I usually stick to the autoimmune subject in this blog, but today I want to write about something a bit different… Autism. You may wonder why I am choosing this topic to discuss, and I will tell you. I have an autistic son, so autism definitely has an effect on my life, and I would love to share that with you all. First of all, let me start by saying that I do not personally look at Autism as a disability. It is just a different ability. My son, Kurt, is one of the brightest young people that I have ever had the pleasure of knowing, but he does struggle in some areas of his life.
Statistics show that 1 in 59 children in the United States have Autism. Mine is one of them. It can be hereditary and in the case of my son, I believe this to be true. I can currently count at least 5 of his cousins that have been diagnosed with Autism, so I think that it is probably a pretty safe bet. Boys are 4 times as likely to be diagnosed than girls are. I fought for a diagnosis for many years for my son. It was difficult in his case, because he is “high-functioning” and able to communicate, so the schools would all say that he is not autistic. Once I was finally able to get him in to see a psychologist, he was immediately diagnosed.
I did not expect the emotions to come as they did upon finally receiving his diagnosis. I knew that my son was autistic when he was still a baby, but nobody else saw what I did. He was my third child, so I knew what the “normal” milestones were. My son never made eye contact with anyone (not even me). He walked earlier than my other children did, but he didn’t speak until 4. He never let me hold him, or rock him, or cuddle him. As heartbreaking as that was, I knew that it was just par for the course with this disorder. Any loud sounds would cause him to cover his ears and scream “La la la la…” He would repeat words and sounds obsessively. This is called “echolalia“. Once he repeated the name of a street for 8 hours straight on a greyhound bus. I thought that I was going to go crazy hearing it! In hindsight I know that he actually had no ability to control it and it was just one of many symptoms that were screaming at me.
I have watched my son for years struggle with the basics in life, from talking to trying to make friends, to struggling just to greet someone. I have watched him have meltdowns over the smallest things and get bullied just because he won’t speak up. I have fought school after school to put him in the right classes, only to be told that he is not educationally autistic because he can communicate. I have spent more nights worrying about this child’s struggles than I have over my own. I have cried, screamed and prayed for this child more times than I can count, and I will continue to do so until my last breath. I have rejoiced and celebrated the smallest of milestones for and with him, knowing that some of his abilities are diminished compared to his neurotypical peers.

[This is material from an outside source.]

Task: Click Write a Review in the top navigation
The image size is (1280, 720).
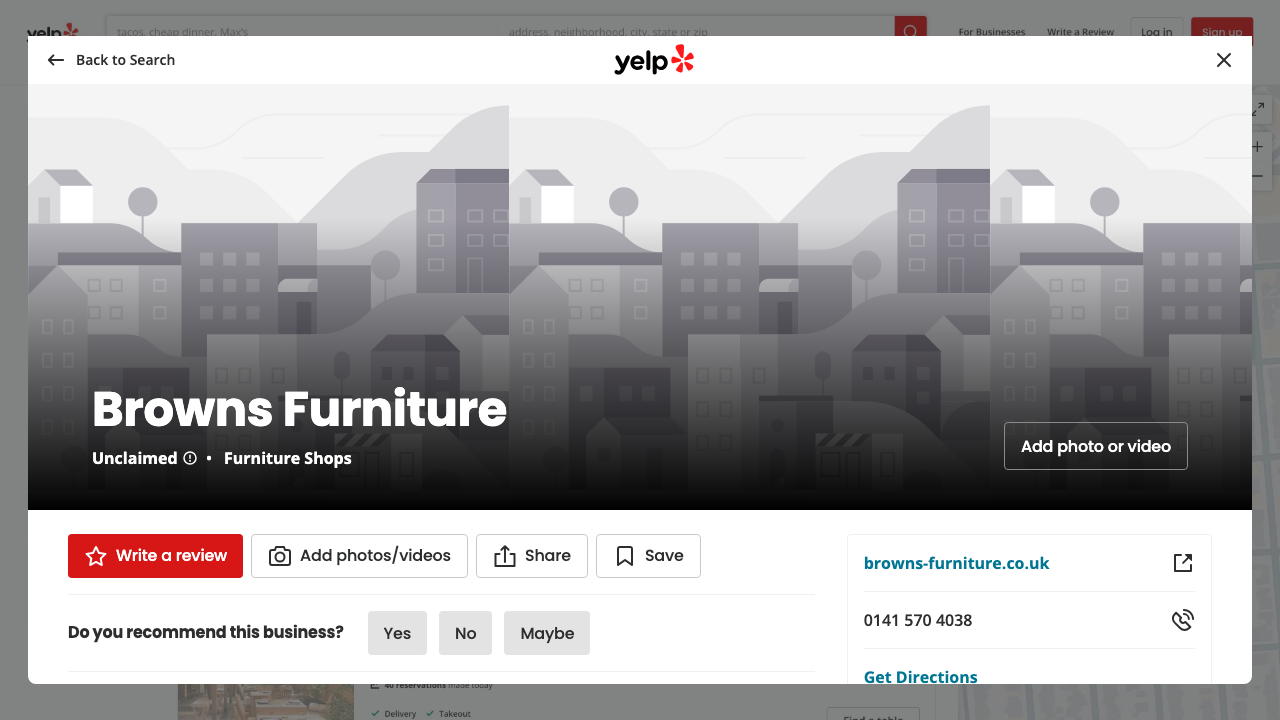Action: tap(1080, 31)
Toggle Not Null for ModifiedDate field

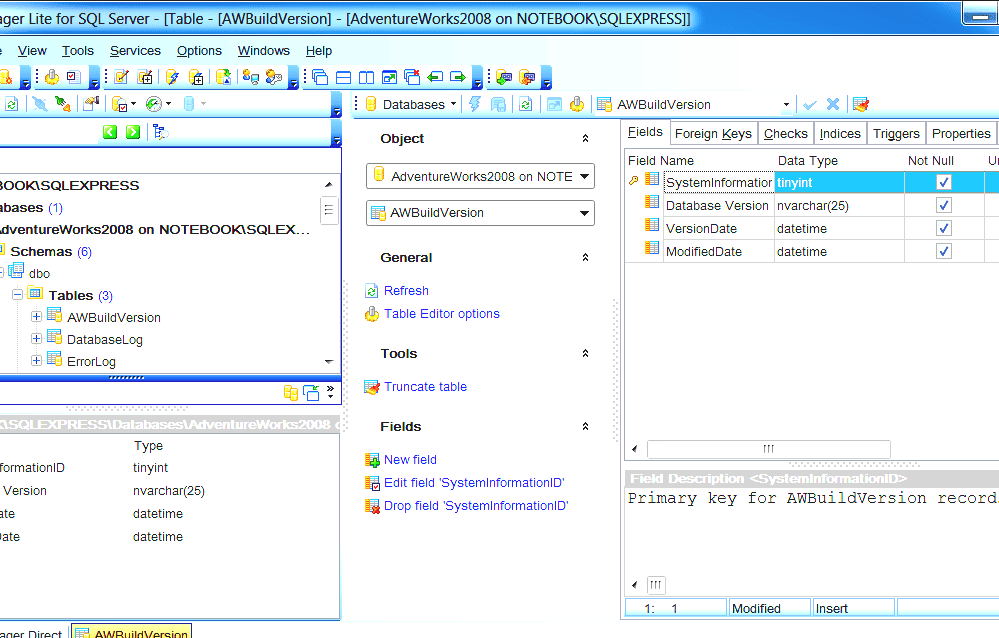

Kurt is my miracle baby. During the pregnancy with him, I miscarried his twin at 12 weeks of gestation. The doctor told me to go home and wait for the rest of the miscarriage. Luckily that doctor was wrong. For the entire duration of the pregnancy, I was told to prepare myself for the fact that this baby would more than likely be stillborn. Again, the doctor was wrong and every day I thank God for that. At 5 months pregnant, I was diagnosed with placenta previa, then I was in preterm labor at 31 weeks. They were able to stop my labor at that time, but but 3 weeks it happened again. This time they could not stop it and he was born via c-section at 34 weeks. He was too healthy for the NICU and we were released from the hospital after only 42 hours!
I have traveled a very long road with this child. We have been through so many medical and mental crises and yet we persevere every single time. Some parents act as if raising an autistic child is a burden, but for me it is a blessing that the child that was never supposed to live is still here with me. Autism has never been burdensome in our family. As I stated earlier, it is not a disability-it is a different ability. It is a different view of the same world that we all share and I rejoice every single day that I get to spend with my miracle baby, my Kurt.